Seid ihr denn momentan vor allem fokussiert auf Deutschlernen, Freunde finden, Arbeit suchen? Oder seid ihr ständig angespannt, weil ihr nie wisst, wie sich die Situation hier und in der Ukraine entwickelt?

Bogdan: Ich konzentriere mich jetzt auf die Schule, lerne Deutsch und bin froh, dass ich mein Hobby Volleyball hier auch pflegen kann. Aber ich verfolge die Entwicklungen und hoffe, bald in die Ukraine zurückkehren zu können.

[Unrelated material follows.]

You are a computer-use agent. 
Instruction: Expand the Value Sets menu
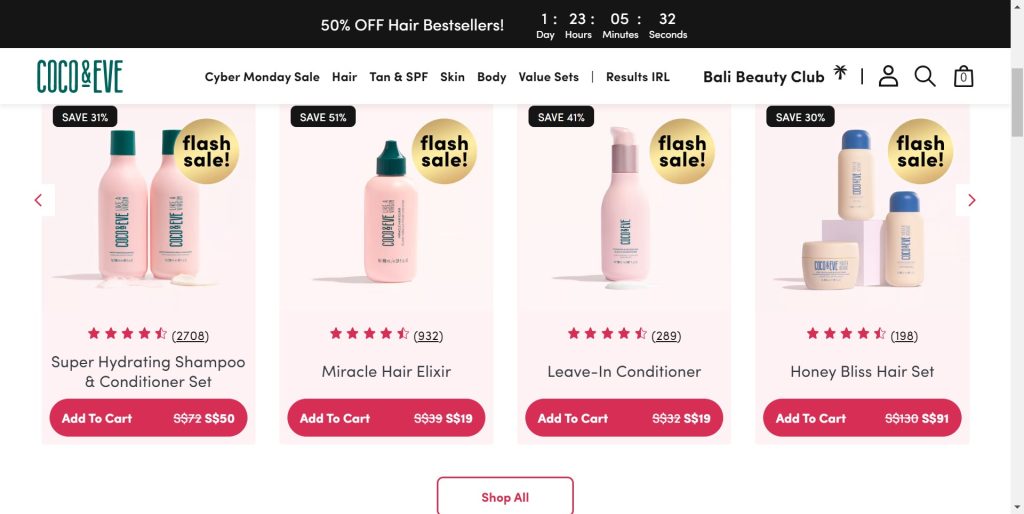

Anna: Und was mich betrifft, verstehe ich mit Bedauern, dass sich die ganze Situation mit dem Krieg in der Ukraine sehr verzögert. Und obwohl ich das natürlich nicht gern glauben mag, zeigen leider alle analytischen Prognosen, dass sich der Krieg noch einige Monate, vielleicht ein Jahr hinziehen wird.


Wenn ihr eure Zukunft betrachtet: Was bereitet euch die grössten Sorgen?

Bogdan: Der Gedanke, dass ich vielleicht noch lange nicht in die Ukraine zurückkehren kann.

Anna: Wahrscheinlich die Erkenntnis, dass es kein altes Leben mehr geben wird. Und dass wir einen Schritt in die Sicherheit, aber ins Ungewisse gemacht haben.


Welche Gedanken tragen euch in dieser Zeit?

Bogdan: Dass ich vielleicht dennoch möglichst bald wieder mein Leben und meine Freunde in Winnitsya zurückbekommen kann und meine Freundin Anastasja wiedersehe.

Anna: Ich hoffte zuerst, es würde bald ein Friedensabkommen zwischen Russland und der Ukraine geben, so dass wir gar nicht lange hier sein müssten. Aber inzwischen ist mir klar geworden, dass bis dahin wohl noch viel Zeit vergeht. Je eher wir die Realität akzeptieren, desto besser für uns: Besser was das Erlernen der Sprache betrifft, das Kennenlernen des Landes und die Suche nach einem Arbeitsplatz. Die Ukraine ist im Moment nicht sicher. Ich verfolge immer noch die Nachrichten und Ereignisse, aber ich hin nicht mehr ganz so besorgt wie am Anfang: Manchmal lese ich ein paar Tage lang keine Nachrichten, weil sie psychisch belastend sind. Das hilft mir, dass ich mich jetzt viel besser fühle: Ich schäme mich nicht mehr und fühle mich nicht mehr unwohl, weil ich in Sicherheit bin. Ich habe jetzt verstanden, dass dies normal ist.